New investigations against the former presidents could spell longer prison terms for Luiz Inacio Lula da Silva and Dilma Rousseff.
Brazil has opened criminal proceedings against former left-wing leaders Luiz Inacio Lula da Silva and Dilma Rousseff for allegedly receiving bribes with money diverted from state-owned oil giant Petrobras.
The Workers Party (PT) of the two ex-presidents has strongly denied the charges, calling them a "scandalous maneuver" with partisan motives.
In addition to Lula and Rousseff, the PT's current president and several former ministers are implicated.
Attorney General Rodrigo Janot filed a complaint last year alleging the accused conspired to form a criminal organization that received 1,480 million reais (now $390 million) of bribes in money diverted from the state.

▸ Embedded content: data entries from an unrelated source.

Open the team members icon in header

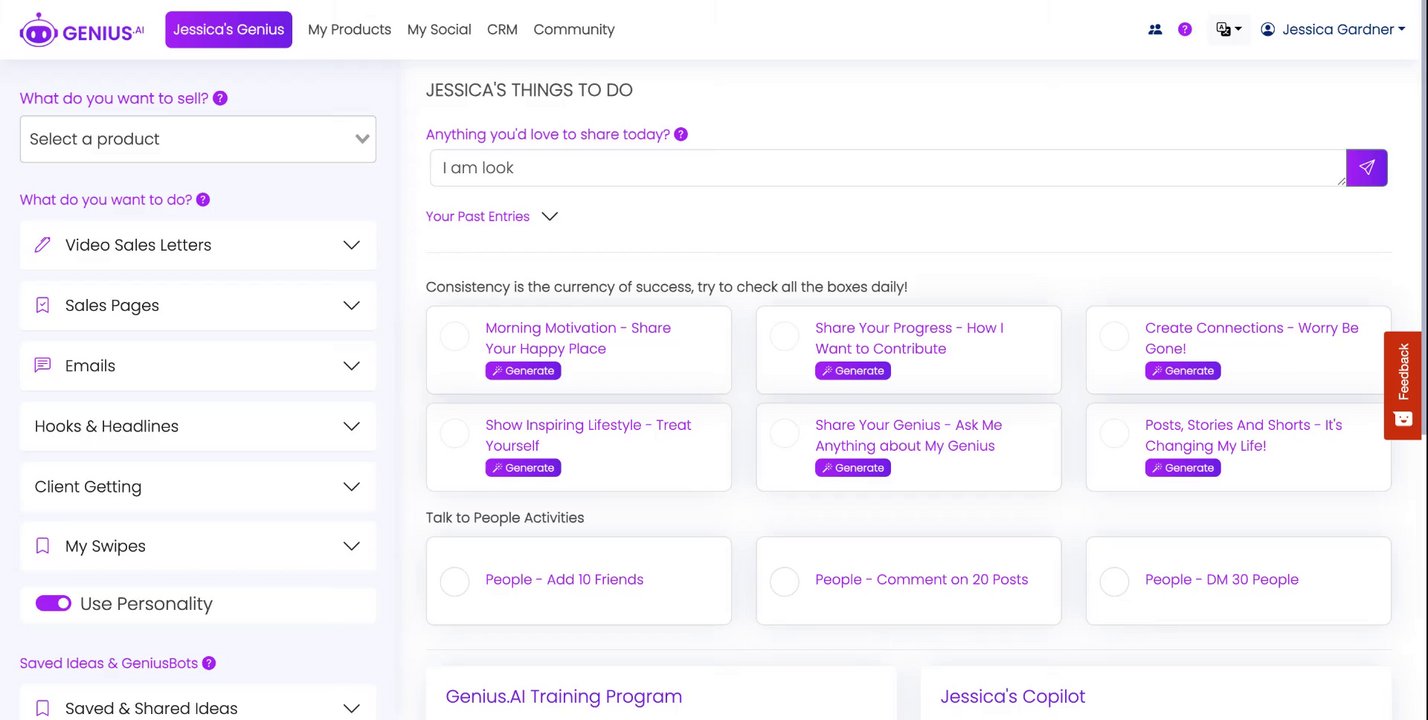pos(1155,30)
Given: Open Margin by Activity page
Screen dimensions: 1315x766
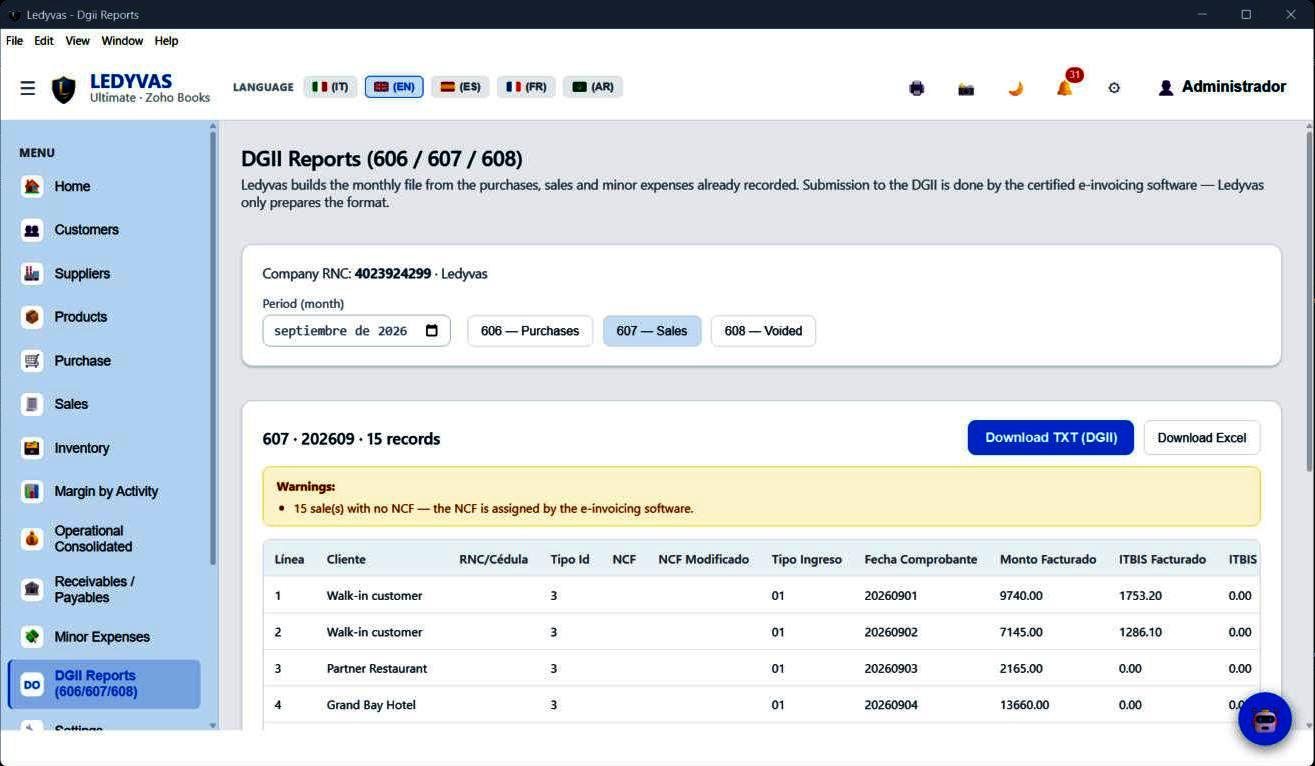Looking at the screenshot, I should pos(105,491).
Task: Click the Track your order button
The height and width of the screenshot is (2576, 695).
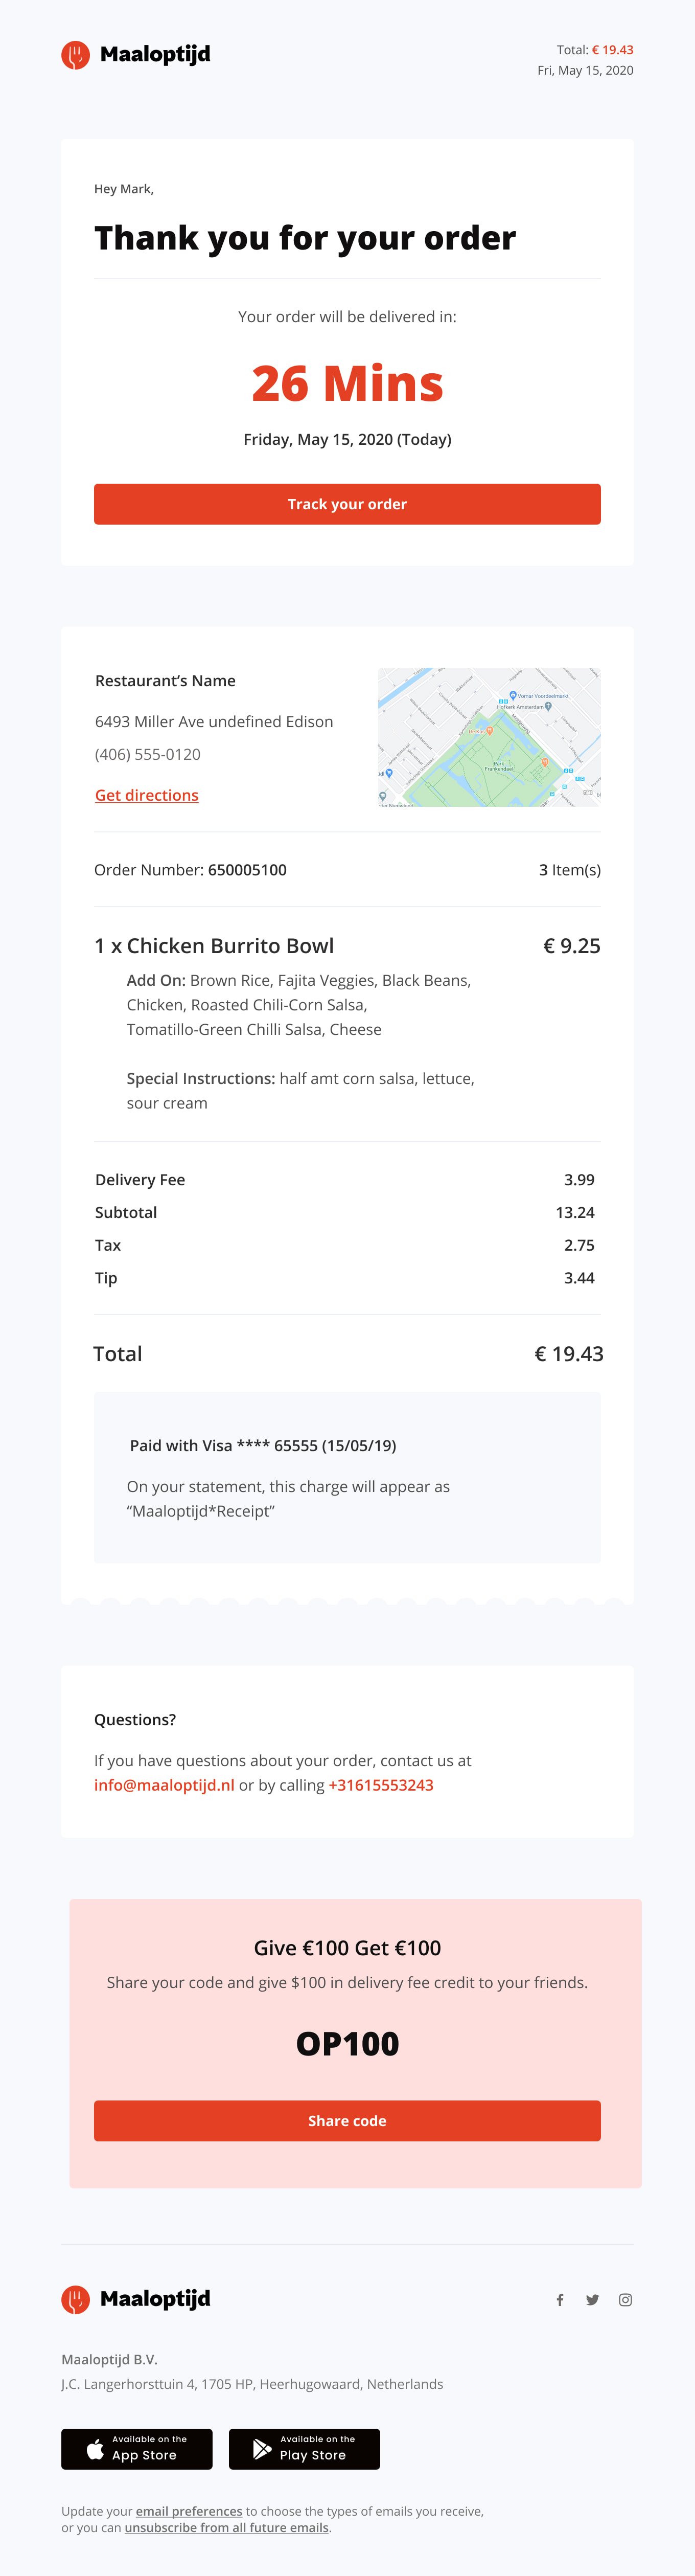Action: (x=347, y=504)
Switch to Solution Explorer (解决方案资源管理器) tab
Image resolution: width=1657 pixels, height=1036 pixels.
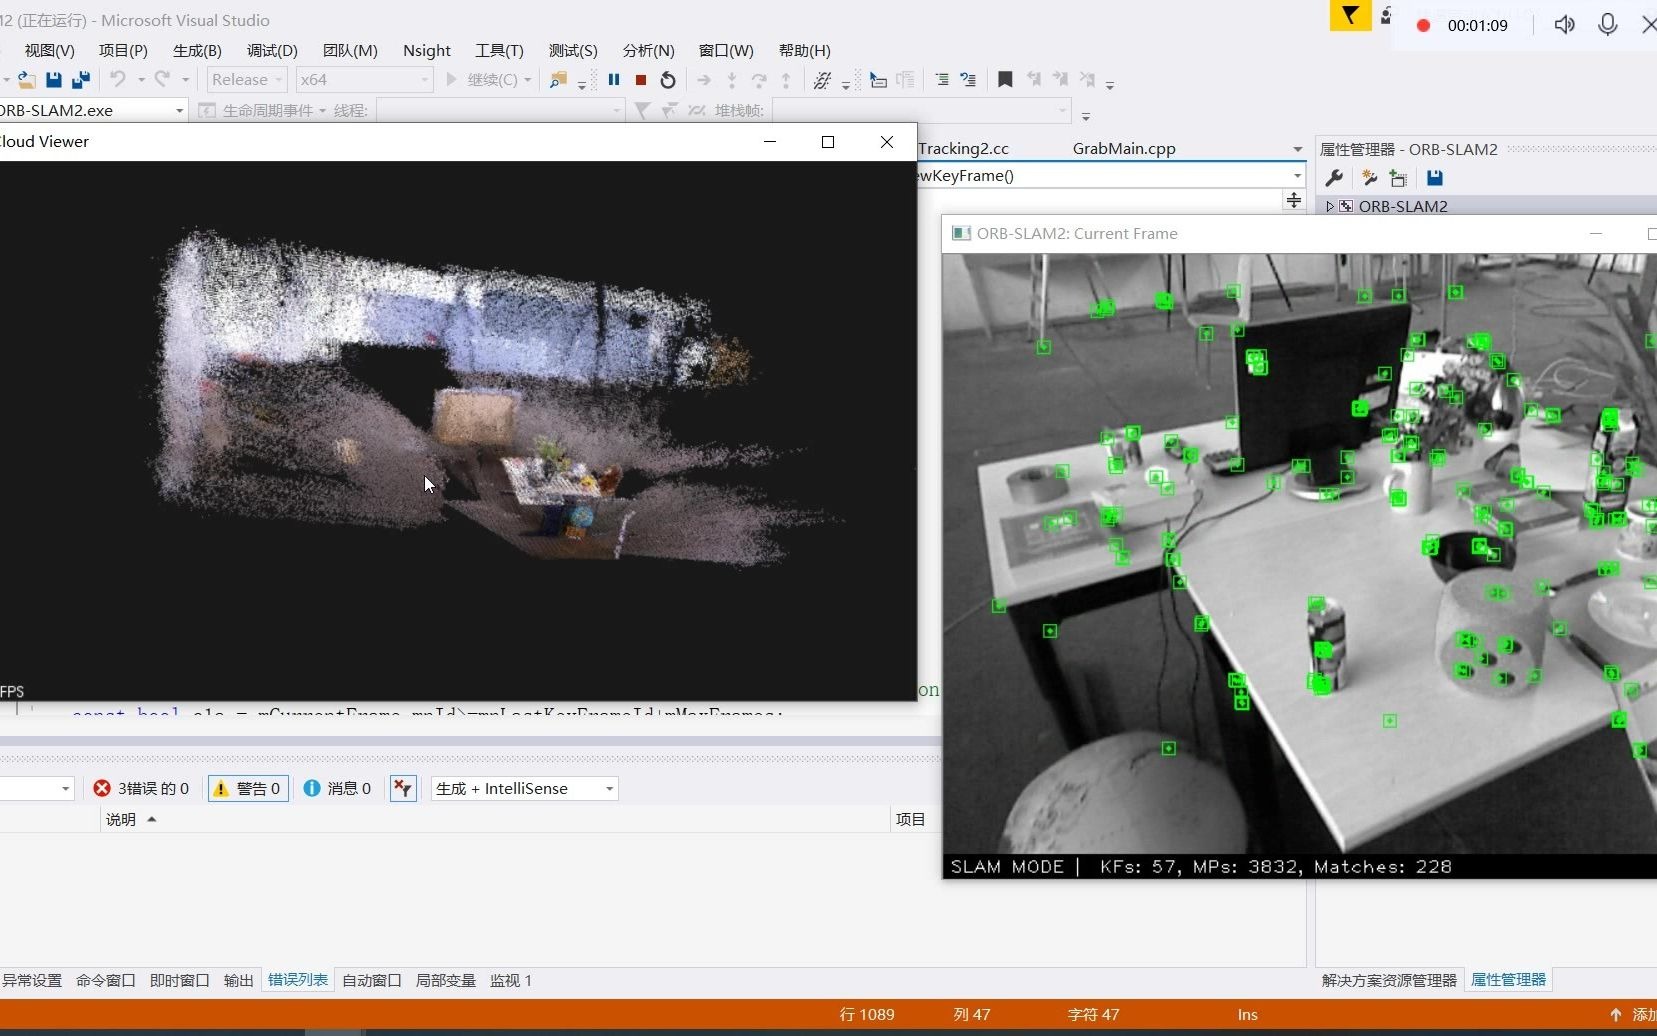point(1388,980)
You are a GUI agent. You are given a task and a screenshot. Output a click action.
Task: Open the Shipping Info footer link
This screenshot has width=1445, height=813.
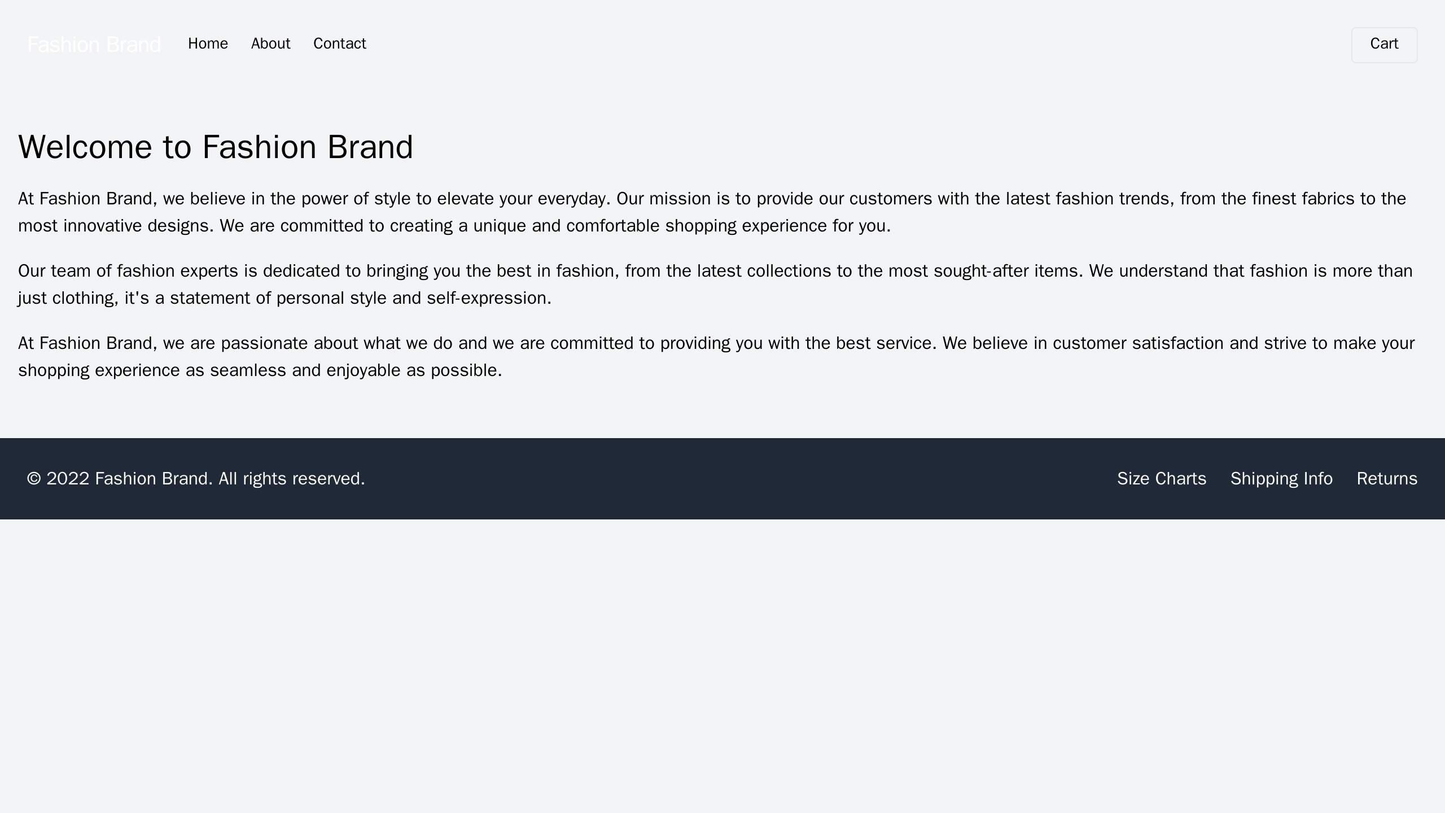[1281, 479]
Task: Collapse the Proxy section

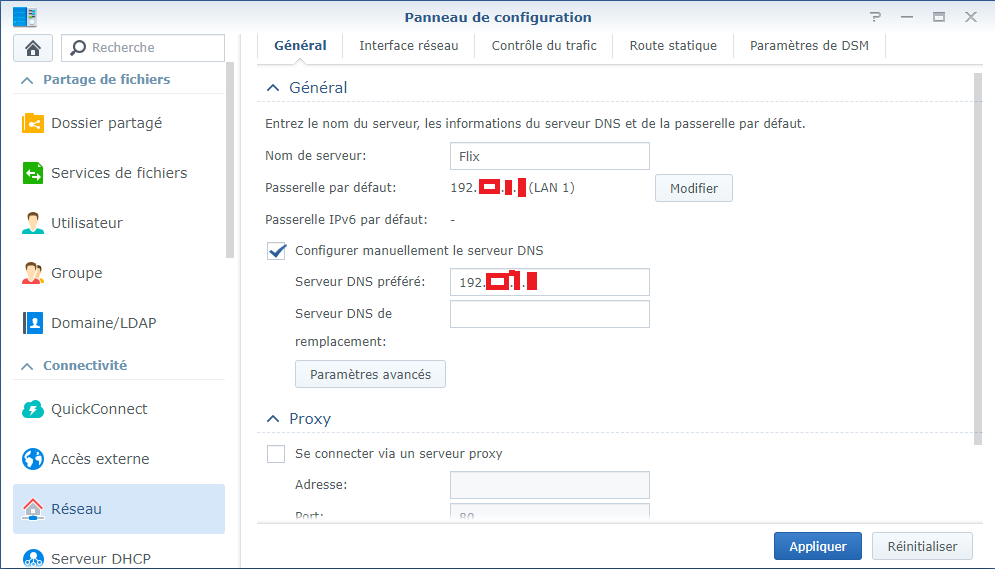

His filing was accepted by the Federal Court on Friday, which asked the accused to present their defence within 15 days.
They are the first criminal charges to be brought against Rousseff, who came to power in 2010 and was re-elected in 2014 before being impeached in 2016 for allegedly manipulating public accounts.
Lula is currently serving a 12-year-sentence for accepting a seaside apartment as a bribe during his 2003-10 presidency.
He also has at least three other proceedings before the courts, pleading innocent to all the charges and denouncing them as political persecution.